■ SELECTED PASSAGE ■
June 8th, 2015     by Sheila Sampath     Issue 29: Issue 29: The Environmental Justice Issue     Comments

Illustration: Erin McPhee

When I was in high school, I was the president of a student club called “S.A.V.E.”—Students Against Violations against the Environment (I know, I know—that spells “S.A.V.A.E.”—but I didn’t make the rules!). We met over lunch hour once every week or two, and planned events and initiatives to make our school a “greener” place. Every now and then, we would have a community clean-up—we’d walk by the hydro field near the school or go down to the ravine, armed with garbage bags and rubber gloves, to pick up litter. Sometimes, we’d promote recycling by making posters reminding people to separate their paper from their plastic, and use the blue (actually, they were grey) bins in the hallways and in the cafeteria. I remember chiding other students, and sometimes even my teachers, if I saw them throwing a pop can in the garbage.

For a long time, my understanding of environmentalism was rooted in these experiences and small activisms. Being green meant being clean—putting waste where it was supposed to go. It was small acts of conservation—turning off the water when I brush my teeth, turning off the lights when I leave a room, or printing on both sides of a piece of paper. In my craftier days, it was all about up-cycling and re-purposing, decorating old jars to make lanterns, cutting up old t-shirts to make mini-skirts or underpants, or sewing old towels into re-usable menstrual products.

I still do these things (well, I wear fewer mini-skirts these days) and they were a useful starting point for me, but, as I got more involved in de-colonizing work, in class- and gender-based activism, in work that challenged both corporate and colonial institutions, I started to learn that the green that I was seeing was actually made up of a complexity of hues—the blue water many fight for access to, the yellow toxins that plague Indigenous communities, the black bitumen that is stripped from the land, and the white supremacy that underlies so much of it.

This complicated the seemingly simple act of organizing a community clean-up. Picking up a discarded lighter in a hydro field raises so many new questions. I have questions about where it came from (what toxins did its factory release in the community? What were the reproductive repercussions for the workers?) and about where it will end up after the trash bag hits the dumpster (where is the landfill? Where will be be 100 years from now?).

For me, this is where environmentalism shifts to environmental justice. While environmentalism can be a powerful choice—the choice to clean up a field or carry a re-usable bottle—environmental justice digs deeper. It starts to ask critical questions about the systems behind the choices we make, and, more significantly, the systems behind the choices that we are not allowed to make. It incorporates other -isms—feminism, anti-racism, anti-classism, to name a few. It asks difficult questions about land, sovereignty and capital. It complicates everything.

This issue of Shameless attempts to do two things at the same time: on one end, we want to embrace this complication, to frame environmental justice as a process that needs constant re-framing, to challenge the black-and-white of consumer-based choice narratives and introduce (at least) fifty new shades of green. We explore the relationship between environment and self-care (p13), reproductive justice (p16) and large-scale sporting events (p17). We talk about water sovereignty (p19), eco-classism (p24) and corporate colonialism (p28). We unpack the the ways art (p36), food (p38) and technology (p41) can both harm and heal our environments.

On the other end, we want to simplify the whole mess—to put it back in your hands, to move forward in ways that make a difference to you, to your communities—and we’ve found some amazing people to inspire you to do just that. We feature young people speaking out against GMOs (p6), organizing against environmental racism (p9) and protecting their waters (p32). We are proud to feature them, and we are proud of this issue, but more than that, we are excited for the ways it will complicate, empower, and colour your world.

■ GIVEN ENTRIES ■
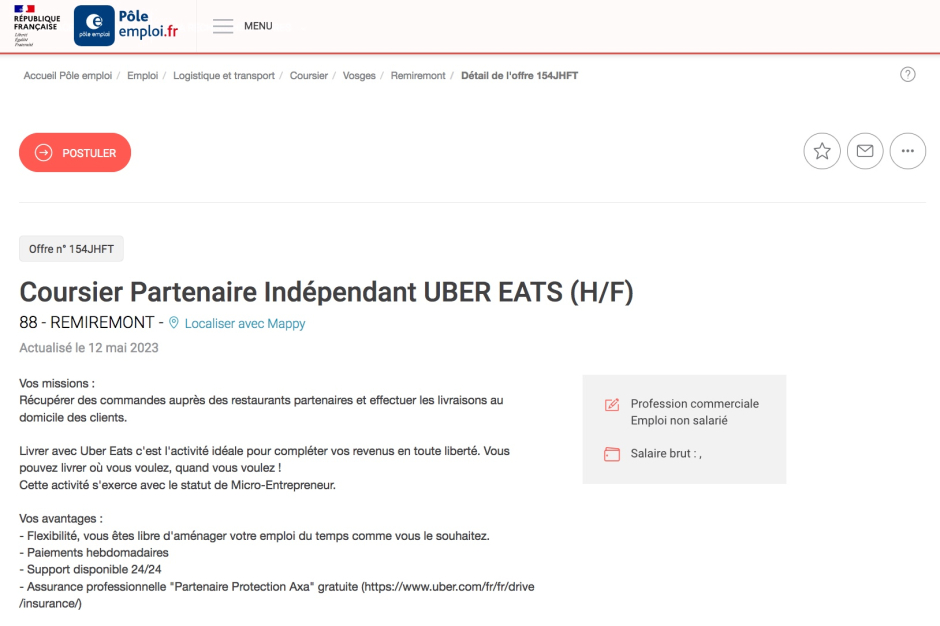Click the star favorite icon
This screenshot has height=626, width=940.
click(822, 151)
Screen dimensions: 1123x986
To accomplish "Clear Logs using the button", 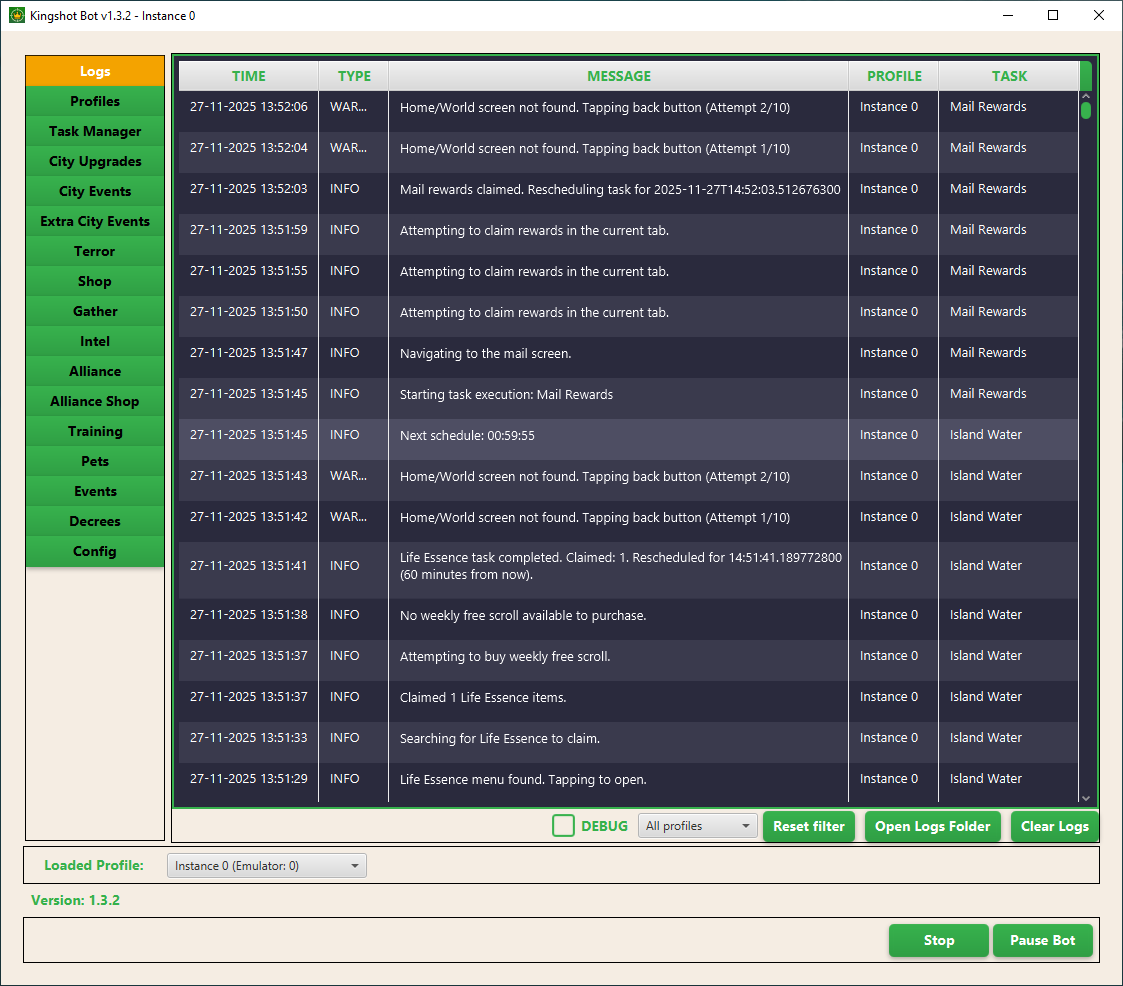I will [1054, 826].
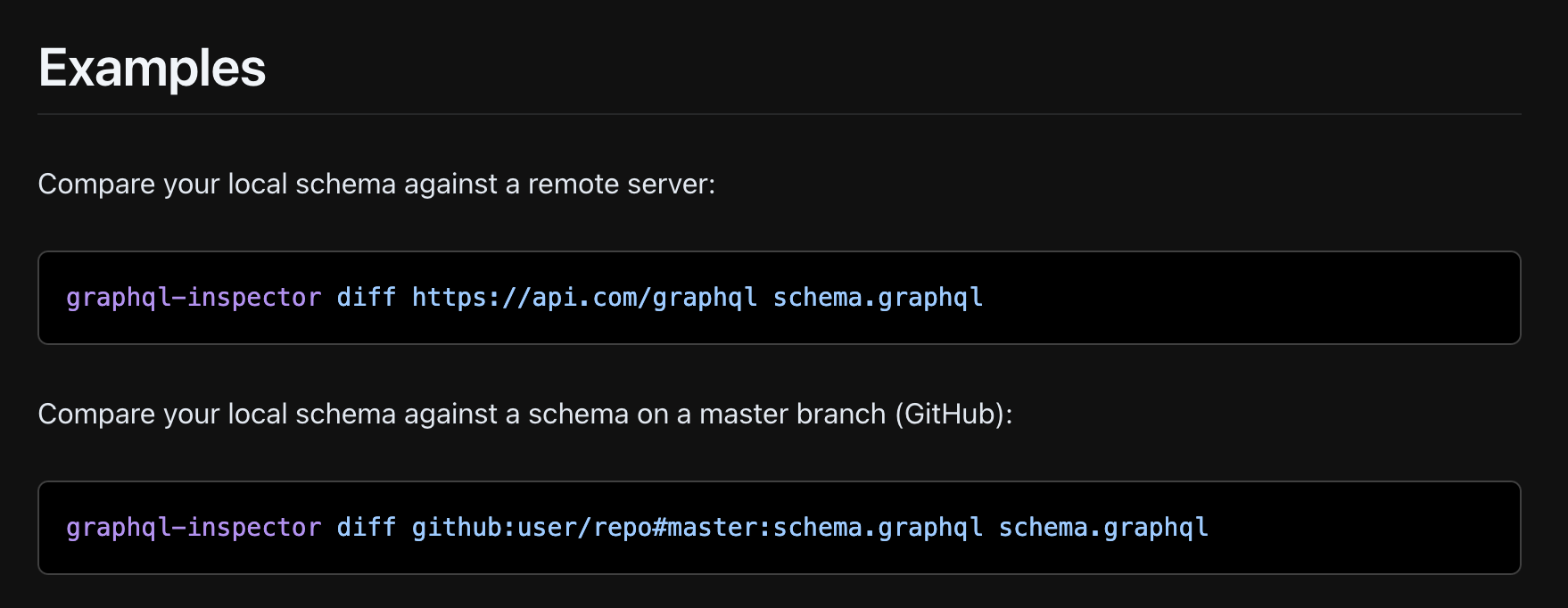Click empty space right of the second command

[1365, 528]
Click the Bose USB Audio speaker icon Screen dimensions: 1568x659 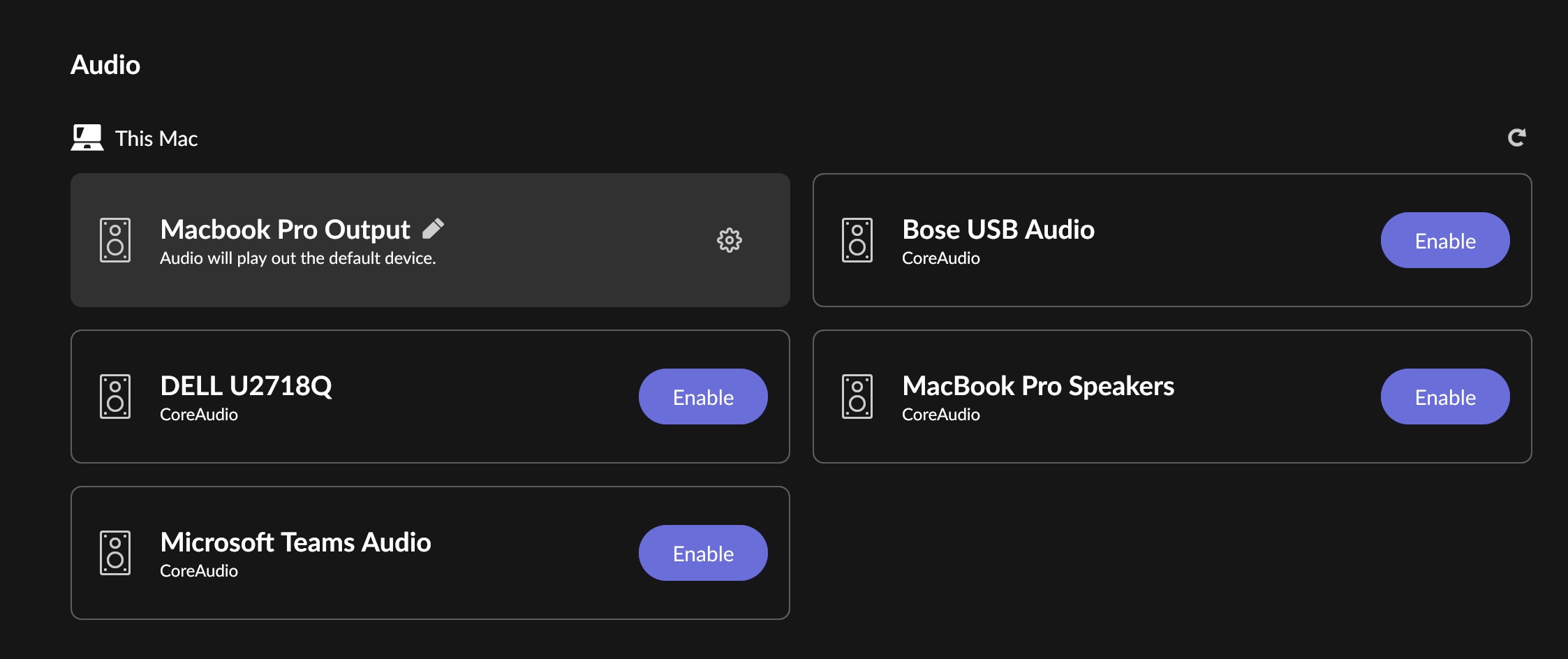[x=857, y=240]
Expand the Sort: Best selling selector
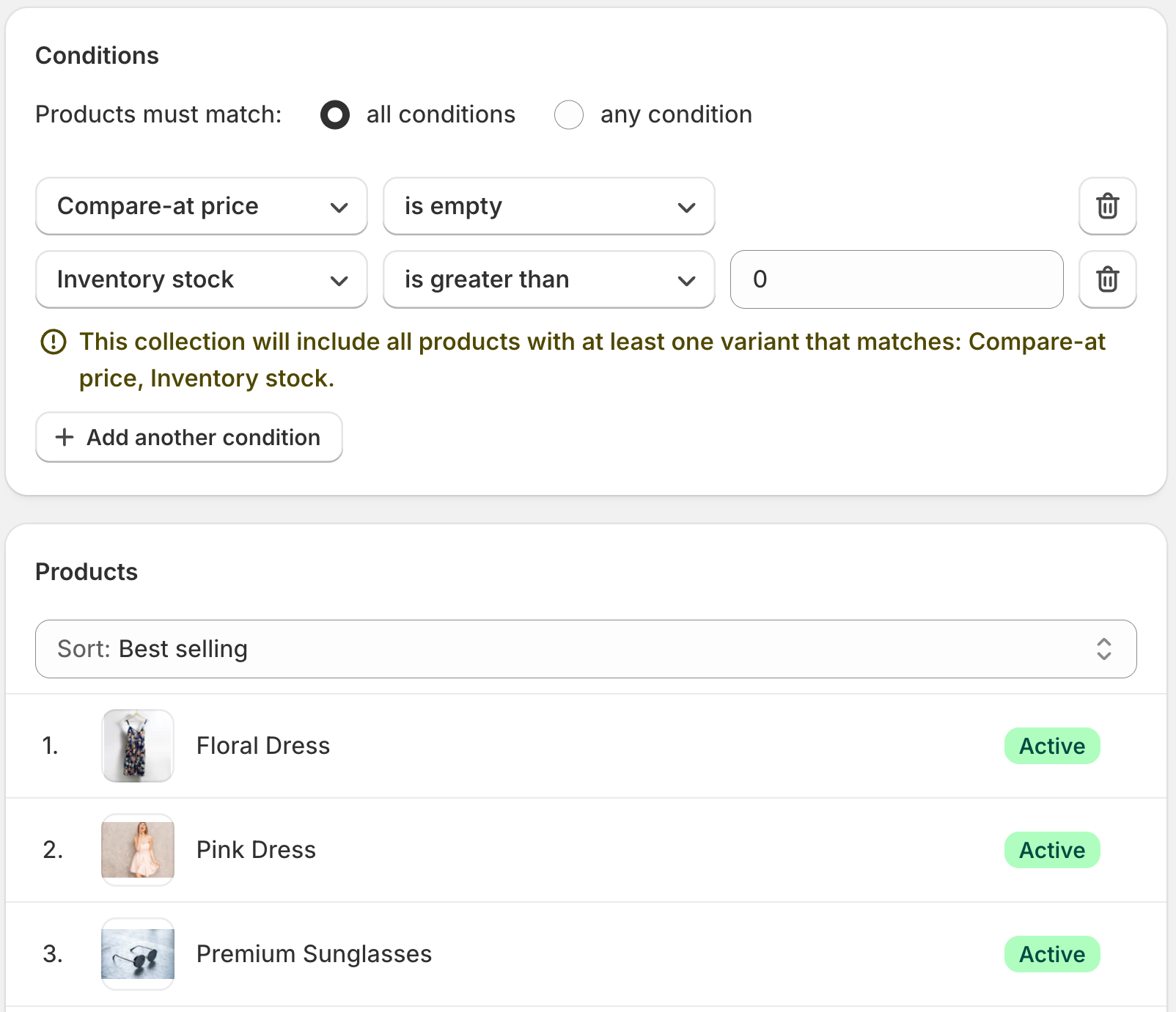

■ WHAT YOU NEED TO DO ■
Change "lighter" to "pop can" in the passage, from "This complicated the" to "years from now?).", and write out that part. The lines have no connection to the passage.

■ REPLY ■
This complicated the seemingly simple act of organizing a community clean-up. Picking up a discarded pop can in a hydro field raises so many new questions. I have questions about where it came from (what toxins did its factory release in the community? What were the reproductive repercussions for the workers?) and about where it will end up after the trash bag hits the dumpster (where is the landfill? Where will be be 100 years from now?).